Legit question: how long do you think Francis Farewell Starlite has been waiting to use the phrase ‘Farewell, Starlite!‘? Thankfully, nothing in his career as Francis and the Lights has ever been that obvious, and this proper full-length album certainly follows suit. Released without pomp and fanfare on a weekend, it does serve to reason that the Kanye and Bon Iver fave doesn’t give a single fuck about acclaim, commercialism, or indeed criticism.
But hey, Francis isn’t exactly Beyonce or Frank Ocean in terms of a surprise album having an impact, though there’s absolutely no questioning that this electronic sound is going to filter into the mainstream soon enough. In fact, it’s already quite a feature in the work of his collaborators, yet in the hands of Francis it sounds terribly natural and an integral part of the texture of his work. That’s also lot to do with his raspy vocal, giving a blues-tinge to songs like Comeback, threading the space in his production with a volume of heart.

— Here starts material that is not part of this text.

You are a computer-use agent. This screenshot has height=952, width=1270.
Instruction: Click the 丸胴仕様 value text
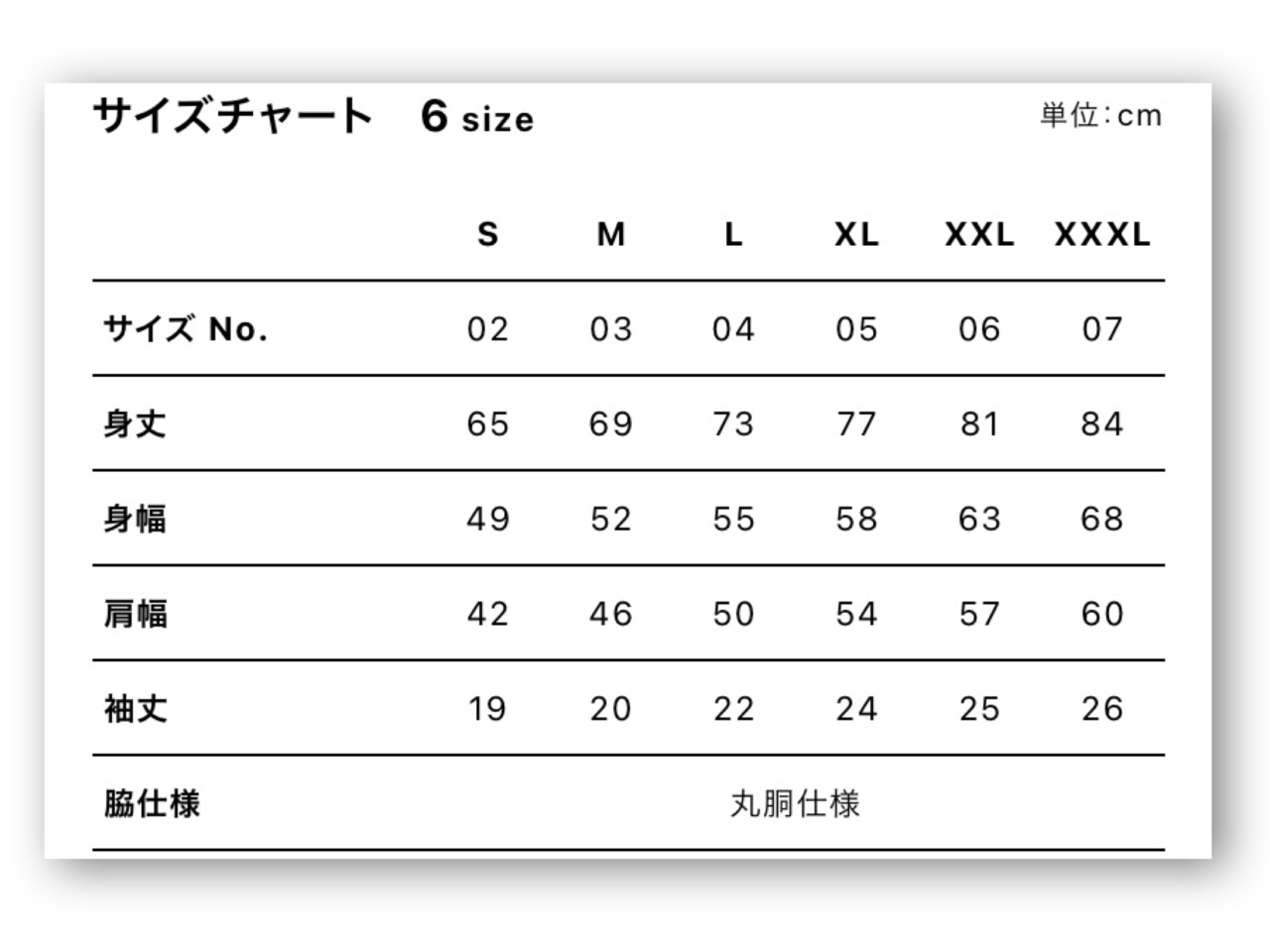tap(795, 803)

“Whole damn world is a cage,” he sings on the first track See Her Out (That’s Just Life), which almost celebrates the resignation of its title with punchy spikes of synth – if anything, it’s a bold opening statement to break out of that prison with his electronics spreading confident and concertina-like for the finale. And where vocal modulation feels endlessly jarring on most records, Francis manipulates it to his favour, almost creating two personae on Can’t Stay Party which – ironically enough – descends into a full-blown flashlight dance party of its own.
That there’s no real adhesion to genre helps round the record as an three-dimensional illustration of Francis’s personality. If we’ve covered dance and folk already, I Want You To Shake feels like the leftfield pop we deserve in 2016, while the balladry of May I Have This Dance is (in the nicest way possible) a worthy baton-carrier for contemporary Phil Collins. And yet there’s never a loss of intimacy in all these songs – there’s the sense of solitude through Francis’s sound and words but it feels like a choice, the lights of his stage name really just a single spotlight in a small room for him to share words like It’s Alright To Cry (“I always wanna leave/ but I never wanna say goodbye”).
It’s a rare admission on our part, but it is hard to find a weak link in Farewell, Starlite! – even the star-studded centrepiece Friends feels like the perfect crowd-pleasing climax to a cinematic self-portrait. Which is kind of what this album comes down to really, and the reason it feels like such an essential success: here’s someone who’s not only taking his brushstrokes outside the lines, but doing so in a way that creates a unique yet sympathetic character study. In a world of musical monochrome, this parade of flashing Lights can only ever be a blessing.